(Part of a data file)
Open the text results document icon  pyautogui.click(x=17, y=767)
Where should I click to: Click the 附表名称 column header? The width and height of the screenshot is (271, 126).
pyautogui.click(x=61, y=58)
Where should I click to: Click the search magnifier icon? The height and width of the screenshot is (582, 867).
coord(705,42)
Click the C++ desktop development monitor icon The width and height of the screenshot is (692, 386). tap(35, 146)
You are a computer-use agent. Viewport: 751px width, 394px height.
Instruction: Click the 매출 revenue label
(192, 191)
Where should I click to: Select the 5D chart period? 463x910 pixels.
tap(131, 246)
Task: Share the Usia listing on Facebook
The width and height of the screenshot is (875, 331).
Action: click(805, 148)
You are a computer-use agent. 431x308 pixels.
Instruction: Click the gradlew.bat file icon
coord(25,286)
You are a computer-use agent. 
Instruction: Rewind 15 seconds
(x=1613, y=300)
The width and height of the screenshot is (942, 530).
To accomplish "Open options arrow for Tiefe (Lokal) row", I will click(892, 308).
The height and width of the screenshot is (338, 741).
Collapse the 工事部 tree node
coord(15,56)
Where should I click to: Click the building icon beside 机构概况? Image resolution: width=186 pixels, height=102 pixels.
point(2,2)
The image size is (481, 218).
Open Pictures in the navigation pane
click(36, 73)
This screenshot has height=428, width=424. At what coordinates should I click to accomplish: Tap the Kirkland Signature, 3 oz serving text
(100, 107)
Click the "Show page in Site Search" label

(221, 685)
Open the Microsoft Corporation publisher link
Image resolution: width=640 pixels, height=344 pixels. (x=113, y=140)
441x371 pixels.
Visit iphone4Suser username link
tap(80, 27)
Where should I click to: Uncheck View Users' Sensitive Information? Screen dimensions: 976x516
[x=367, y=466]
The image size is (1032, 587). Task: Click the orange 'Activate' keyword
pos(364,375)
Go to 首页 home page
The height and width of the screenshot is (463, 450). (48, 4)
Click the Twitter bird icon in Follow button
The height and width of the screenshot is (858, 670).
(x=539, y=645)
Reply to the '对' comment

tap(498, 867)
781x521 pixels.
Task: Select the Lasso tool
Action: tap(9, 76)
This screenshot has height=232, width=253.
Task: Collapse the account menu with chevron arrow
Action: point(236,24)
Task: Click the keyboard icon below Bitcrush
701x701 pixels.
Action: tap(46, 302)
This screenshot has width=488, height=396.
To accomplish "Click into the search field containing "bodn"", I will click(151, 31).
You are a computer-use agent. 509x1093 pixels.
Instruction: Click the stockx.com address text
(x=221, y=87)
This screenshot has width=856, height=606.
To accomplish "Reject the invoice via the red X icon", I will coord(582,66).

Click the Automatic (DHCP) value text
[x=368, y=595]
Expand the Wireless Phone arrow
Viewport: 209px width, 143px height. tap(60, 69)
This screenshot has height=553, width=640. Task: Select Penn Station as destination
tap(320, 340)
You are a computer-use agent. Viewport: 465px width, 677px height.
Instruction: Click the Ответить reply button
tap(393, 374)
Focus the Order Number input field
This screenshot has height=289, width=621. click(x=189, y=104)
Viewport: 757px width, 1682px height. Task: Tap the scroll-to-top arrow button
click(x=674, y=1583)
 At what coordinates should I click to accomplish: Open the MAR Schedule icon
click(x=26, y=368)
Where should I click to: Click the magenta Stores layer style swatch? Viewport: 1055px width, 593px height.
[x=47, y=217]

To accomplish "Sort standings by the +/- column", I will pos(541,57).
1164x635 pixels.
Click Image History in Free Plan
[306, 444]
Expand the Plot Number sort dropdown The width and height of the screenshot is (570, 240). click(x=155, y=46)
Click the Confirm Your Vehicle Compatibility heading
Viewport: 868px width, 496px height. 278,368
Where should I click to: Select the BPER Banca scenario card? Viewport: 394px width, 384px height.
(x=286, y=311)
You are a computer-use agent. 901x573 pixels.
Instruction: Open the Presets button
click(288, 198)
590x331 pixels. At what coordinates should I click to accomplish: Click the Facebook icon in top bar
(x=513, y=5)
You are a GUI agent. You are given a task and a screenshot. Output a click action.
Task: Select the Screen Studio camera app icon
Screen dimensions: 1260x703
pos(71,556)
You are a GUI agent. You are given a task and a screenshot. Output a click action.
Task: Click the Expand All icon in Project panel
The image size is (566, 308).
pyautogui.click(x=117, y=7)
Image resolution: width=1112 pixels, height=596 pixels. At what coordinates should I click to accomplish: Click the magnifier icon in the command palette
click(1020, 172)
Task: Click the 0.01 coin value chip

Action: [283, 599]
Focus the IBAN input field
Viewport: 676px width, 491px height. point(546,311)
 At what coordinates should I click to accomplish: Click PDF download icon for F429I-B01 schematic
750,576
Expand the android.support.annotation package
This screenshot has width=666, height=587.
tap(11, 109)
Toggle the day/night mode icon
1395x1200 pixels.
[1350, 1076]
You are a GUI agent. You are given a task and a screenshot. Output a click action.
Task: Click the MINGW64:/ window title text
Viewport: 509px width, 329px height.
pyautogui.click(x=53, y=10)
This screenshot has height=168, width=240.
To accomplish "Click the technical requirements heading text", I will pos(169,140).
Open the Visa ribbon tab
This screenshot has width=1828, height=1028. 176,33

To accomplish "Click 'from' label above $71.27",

DESCRIPTION OF THE TASK: Copy the data below, everything from the line containing "Where should I click to: Select the 5D" down to the line containing "The height and width of the screenshot is (463, 450).", with both of those lines included.

SOLVED EXERCISE:
Where should I click to: Select the 5D chart period? 463x910 pixels.
tap(131, 246)
Task: Share the Usia listing on Facebook
The width and height of the screenshot is (875, 331).
Action: click(805, 148)
You are a computer-use agent. 431x308 pixels.
Instruction: Click the gradlew.bat file icon
coord(25,286)
You are a computer-use agent. 
Instruction: Rewind 15 seconds
(x=1613, y=300)
The width and height of the screenshot is (942, 530).
To accomplish "Open options arrow for Tiefe (Lokal) row", I will click(892, 308).
The height and width of the screenshot is (338, 741).
Collapse the 工事部 tree node
coord(15,56)
Where should I click to: Click the building icon beside 机构概况? Image resolution: width=186 pixels, height=102 pixels.
point(2,2)
The image size is (481, 218).
Open Pictures in the navigation pane
click(36, 73)
This screenshot has height=428, width=424. At what coordinates should I click to accomplish: Tap the Kirkland Signature, 3 oz serving text
(100, 107)
Click the "Show page in Site Search" label

(221, 685)
Open the Microsoft Corporation publisher link
Image resolution: width=640 pixels, height=344 pixels. (x=113, y=140)
441x371 pixels.
Visit iphone4Suser username link
tap(80, 27)
Where should I click to: Uncheck View Users' Sensitive Information? Screen dimensions: 976x516
[x=367, y=466]
The image size is (1032, 587). Task: Click the orange 'Activate' keyword
pos(364,375)
Go to 首页 home page
The height and width of the screenshot is (463, 450). (48, 4)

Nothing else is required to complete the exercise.